St Florian to Wels, 33Km
Best Western Plaza Hotel Wels, 77euro
At 3.15am I woke in pitch darkness in the monastery, couldn’t see a thing. I felt along the walls hoping to locate a light switch or at least my iPhone but to no avail. The en-suite wasn’t where I remembered it. I thought about Anton Bruckner lying in his coffin next door, clutching the last movement of his ninth and I thought about the other skulls down below. One of the best things about walking in England was the Premier Inn chain. You never had to panic about where you were, let alone where the light switch was. It was always where it belongs, just by your bed. I was wide awake by the time I located it and it then took me an hour to return to my restless sleep.
I ate breakfast alone. I don’t think anyone else was staying in the monastery but I couldn’t find anyone to pay for my stay. I begged the breakfast girl to take my key and 62 euros but she wasn’t allowed to check me out. Only Caroline can take the money but there was no sign of her. “Caroline is a catastrophe”, she said in German. I agreed but I was thinking of a different Caroline back in 1976.
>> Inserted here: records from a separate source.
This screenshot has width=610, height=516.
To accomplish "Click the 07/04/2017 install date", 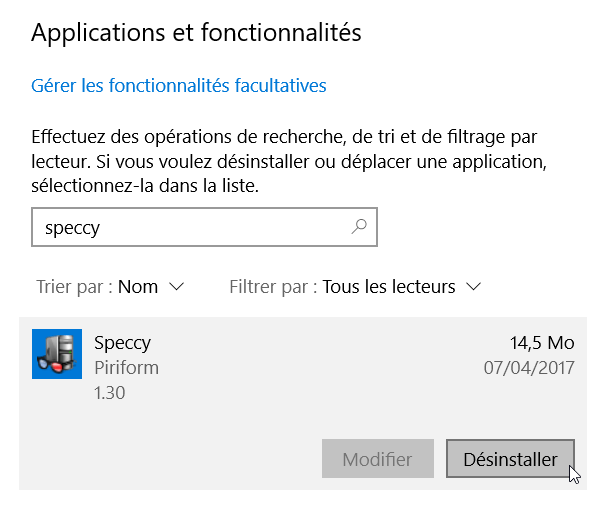I will [x=529, y=368].
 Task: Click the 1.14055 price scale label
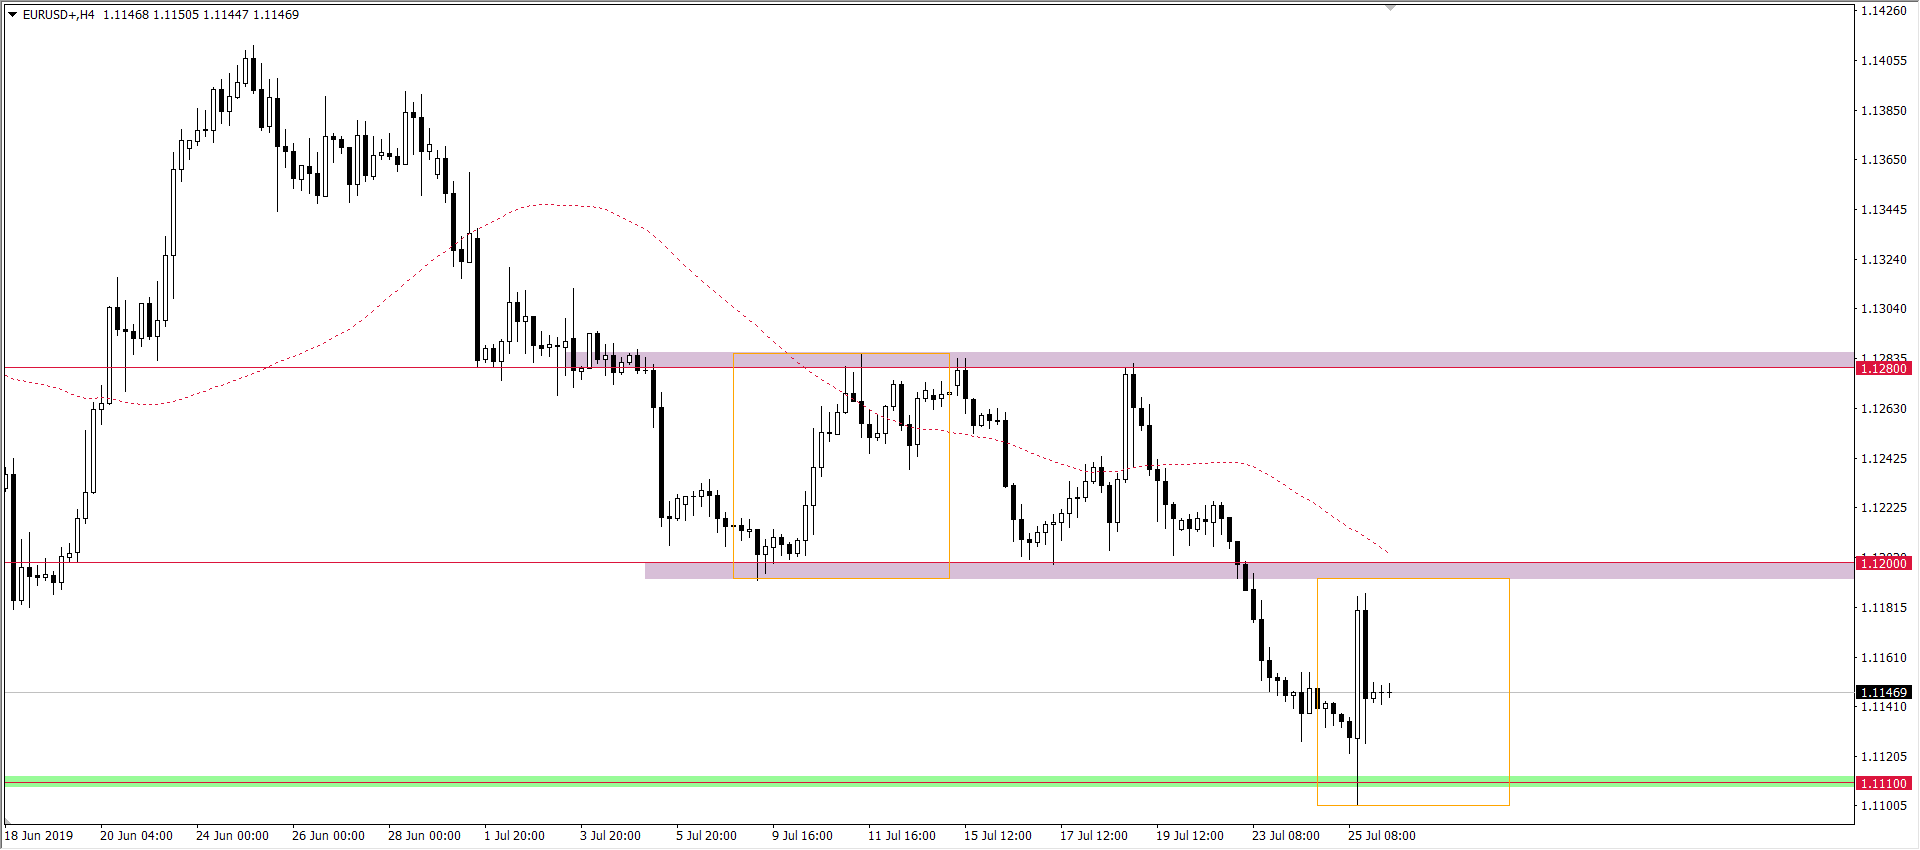point(1883,61)
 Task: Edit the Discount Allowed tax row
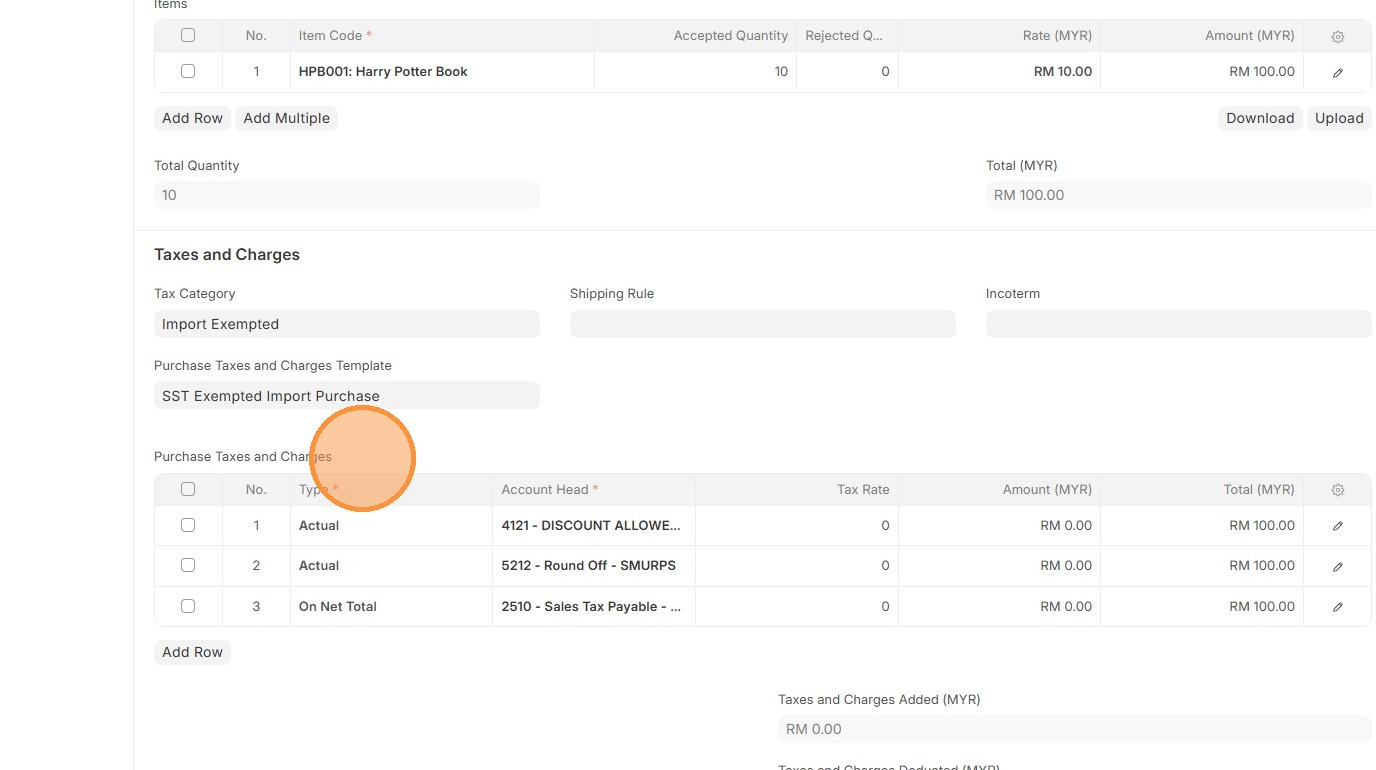click(1337, 526)
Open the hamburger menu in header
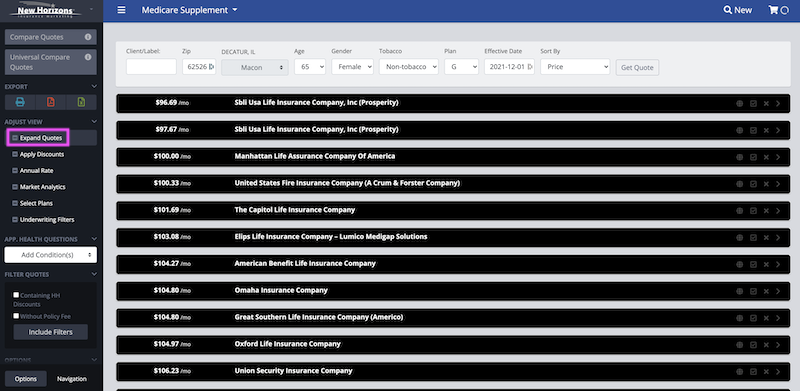The height and width of the screenshot is (391, 800). coord(121,10)
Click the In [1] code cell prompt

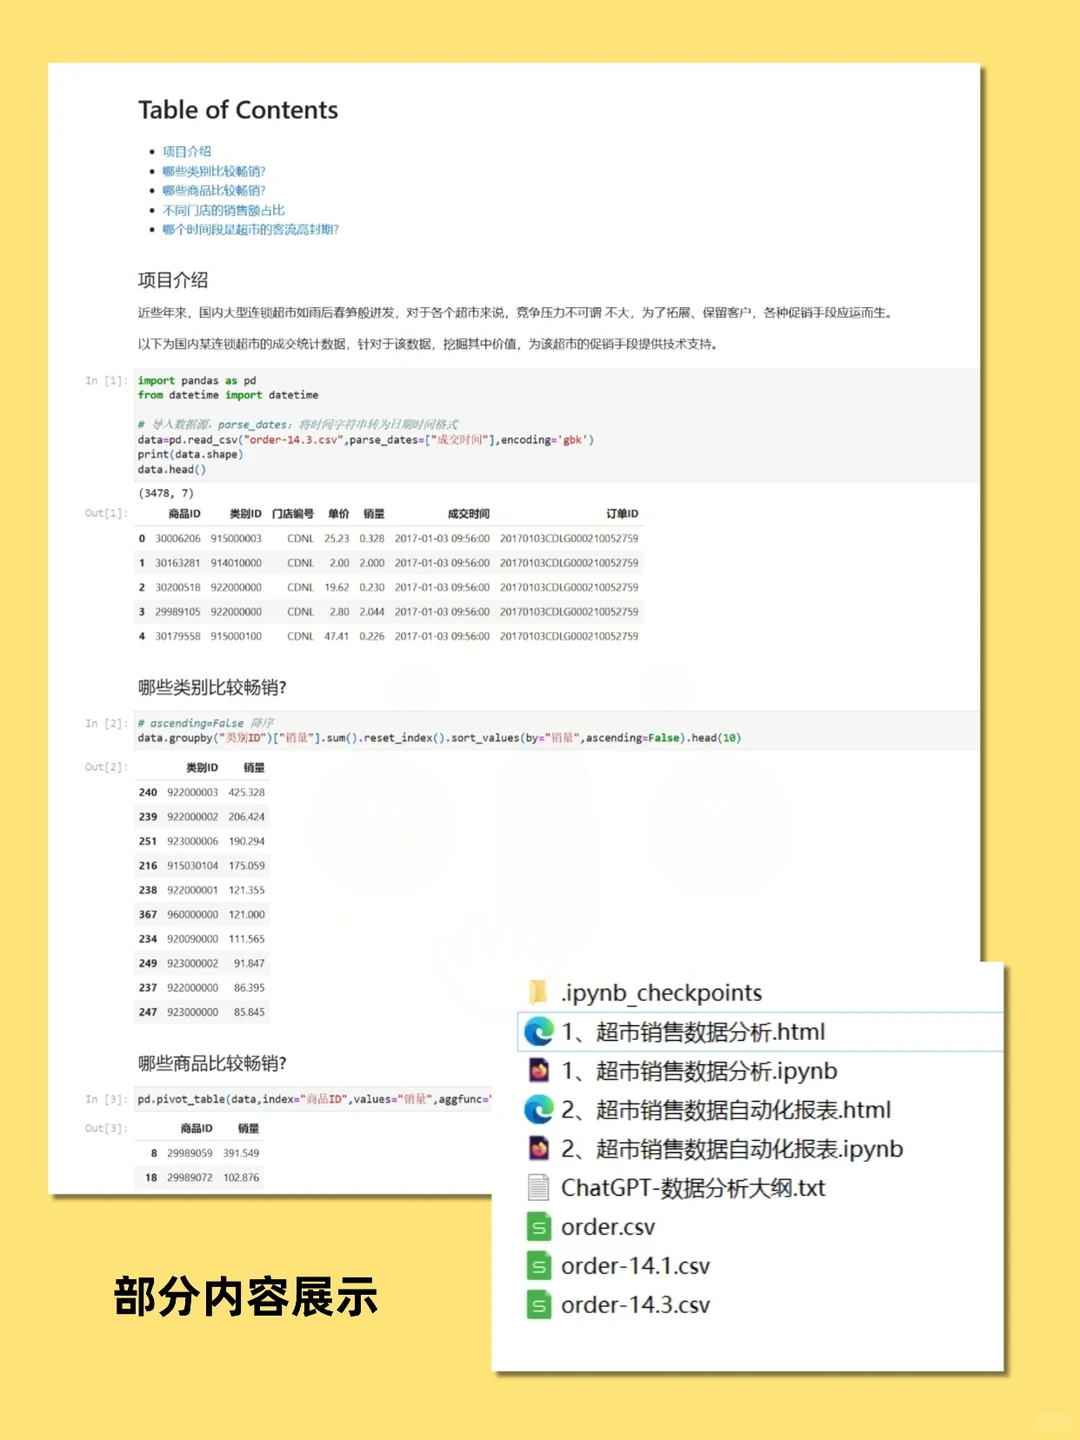tap(104, 380)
In the end, Caroline arrived, I paid the bill and off I went, following the Anton Bruckner Symphony Wanderweg through the woods and over the fields to Ansfelden where he was born, just a few kilometers away. At regular intervals one of his symphonies was featured on an information board (indecipherable black ink on black wood, only in German). One of the better boards was sponsored by McDonalds in Ansfelden. There were no cafes in Ansfelden except for McDonalds, outside town so I stopped there and enjoyed a US style Cappuccino with one of the monastery’s doughnuts which found its way into my pack.
It was then a long hot walk down the River Traun to Wels and the Best Western. It’s cheapish, has few redeeming features but has a light switch by the bed and no coffins in the basement.